Sunday, July 24, 2016

the feeling of being liberated of yourself

I'm not a person who likes change. And any change in my routine leaves me lost, so I love writing in my diaries and organize my days and weeks. Having a daily routine has always given me stability and motivation. No, I do not deal well with changes in general. However, I never had problems in making changes in my hair. Cut my hair has been an adventure which I always liked and it was never difficult for me. I did a bit of everything in my hair, and among many changes, I cut them short and also did a perm. But I had never shaved my hair. Not until now.
I would have cut my hair drastically when I lost my brother in order to show the world all my despair and disgust for life that seemed so ugly and unfair at the time. But I do not cut them. I was afraid of revealing too much of myself and draw attention to me than my brother. I ended up living the mourning for him in another way for many years. Looking back I should have shaved my hair and put all the pain I felt out instead of internalizing the feelings inside me. 
I cut my hair very short after I have married a man who loves me beyond my appearance and problems. We were going to the same barber monthly. Yes, a barber. After a while, I let my hair to stay long, then cut again. The phases of humor which we passed during the growth of our hair are really impressive.
I did perm in my hair once in a lifetime and to this day I do not know what I had in my mind to do such a thing. At 13, I had a horrible mullet which I cannot stand to see a photo until today. A medium bob is my husband's favorite look for me and for my daughter would be any haircut that does not make me look like a teenager (whatever that means). My favorite haircut of all time: the bob of V. Beckman with blonde highlights I had for a few years. But the most beautiful haircut will always be a long straight hair with bangs that I once had. Unfortunately, it did not last long as it was prior to flat ironing appears in my life.
How about coloring my hair? I always considered myself a true brunette and never had the slightest desire to be blonde (probably, it makes me be part of only 5% of Brazilian women. Oh well ...). I had no fear of being a redhead in my teens, coloring my hair in black onyx in my twenties, or make a caramel ombre in my forties.

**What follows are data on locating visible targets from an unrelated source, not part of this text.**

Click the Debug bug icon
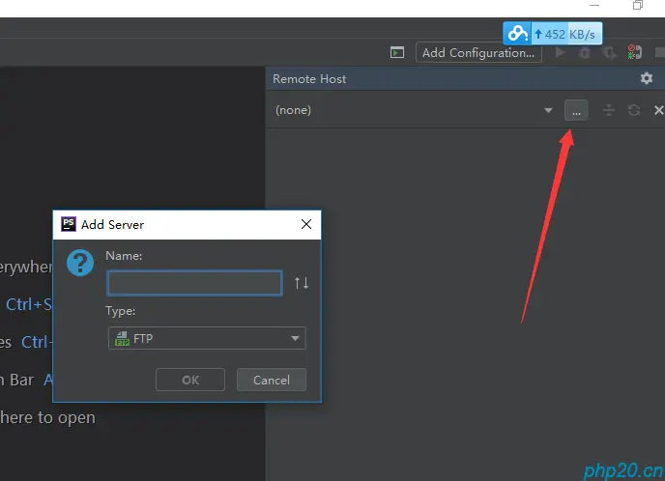point(585,52)
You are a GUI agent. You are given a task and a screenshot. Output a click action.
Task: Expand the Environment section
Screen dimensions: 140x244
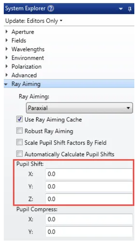coord(6,58)
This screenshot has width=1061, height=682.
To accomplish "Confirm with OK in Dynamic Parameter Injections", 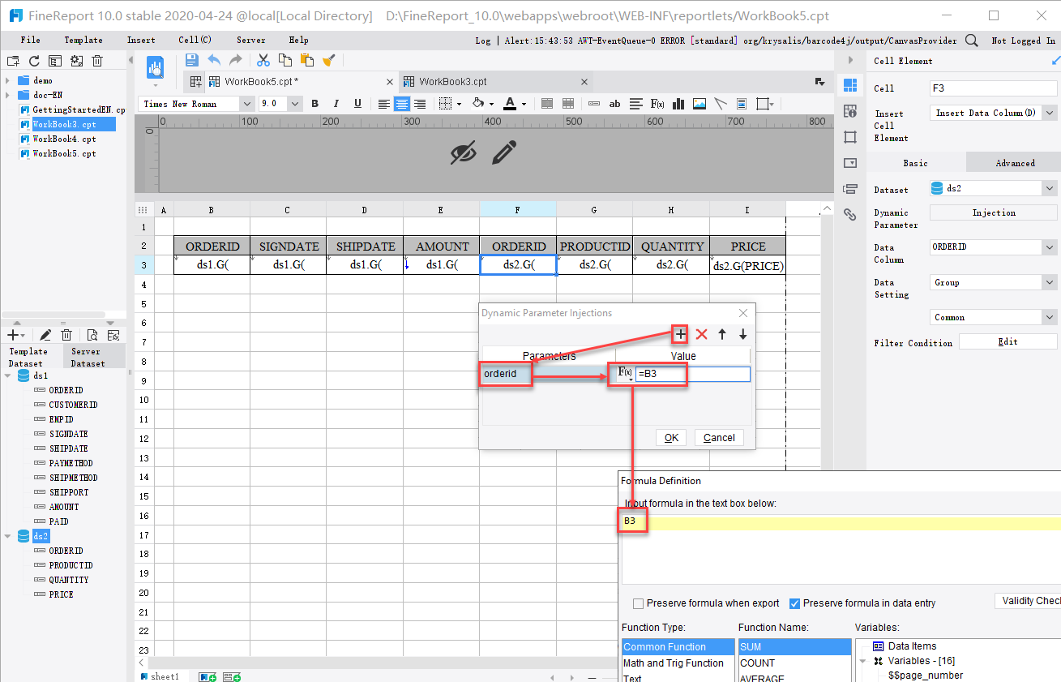I will [670, 437].

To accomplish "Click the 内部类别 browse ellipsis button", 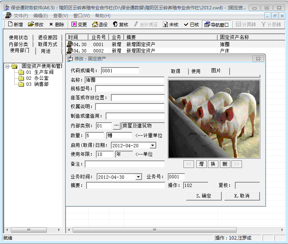I will 116,126.
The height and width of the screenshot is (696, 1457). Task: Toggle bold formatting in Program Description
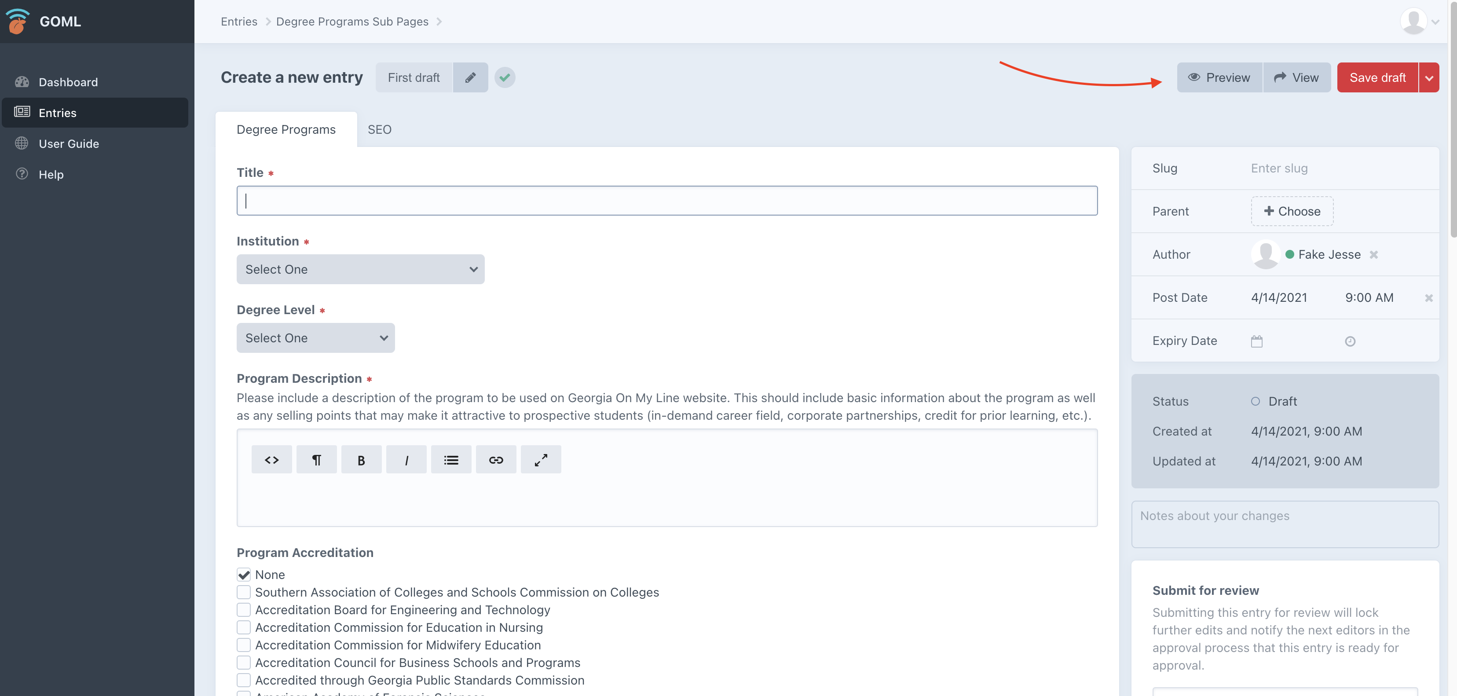361,460

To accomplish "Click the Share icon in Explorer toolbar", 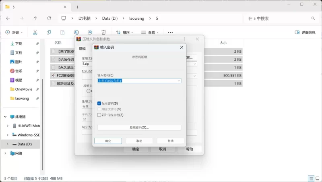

My gray hair began to appear without warning when I was 21. At that time it was enough to pluck any gray hair that I found. After many years and although I liked to color my hair, I started having to color my roots more frequently. It turn to be a monthly necessity 16 years ago: the need to carefully color my hair every 30 days, period. Through the years, the dark brown color of my hair started to come from a bottle every twenty days. Of course, I had Sally's customer card and diligently scheduled appointments with my wonderful hairstylist. I did not allow me to have gray hair but sometimes I wonder which color it would become if I quit to color it. Definitely not.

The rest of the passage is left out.